First the local angle -- Measure R. It would impose a half-cent sales tax increase in L.A. County in order to raise during its 30-year life span $30 billion to $40 billion, depending on how consumery Southern Californians feel over the next three decades.

Those funds would be parceled out to a slew of transportation projects, including an extension of the Green Line light rail to Los Angeles International Airport and a widening of the traffic-choked 5 Freeway near where L.A. bumps fists with the O.C.

But the biggie on the Measure R wish list is making some progress on the long-delayed Subway to the Sea. About $4 billion would be dedicated to extending the Purple Line from its terminus at Wilshire Boulevard and Western Avenue to Westwood.

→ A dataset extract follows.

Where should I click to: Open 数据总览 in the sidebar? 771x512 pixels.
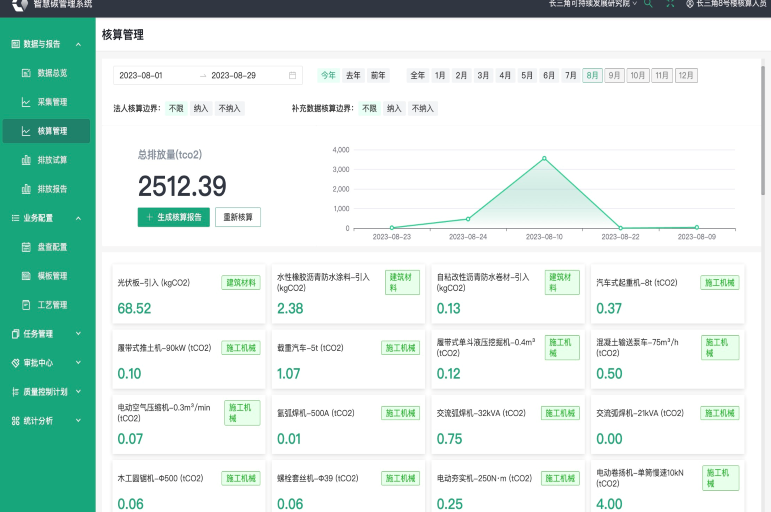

The remaining five miles to the shore would come later.

As a Westside resident, I'm astonished that there's no way to get around town that doesn't include rubber and a road. I take the bus to work as often as possible, but it's inconvenient and still leaves me stuck in traffic.

Marnie O'Brien Primmer is executive director of Mobility 21, a Southern California transportation advocacy group. She lives in Costa Mesa and works downtown.

"The other day, it took me 2 1/2 hours to get to work," Primmer told me. "Things are pretty bad."

Until we offer people a viable alternative to their cars that also gets them off the road, we aren't doing enough to improve the quality of life of local residents. Subways, monorails, jet packs -- take your pick. I go with subways.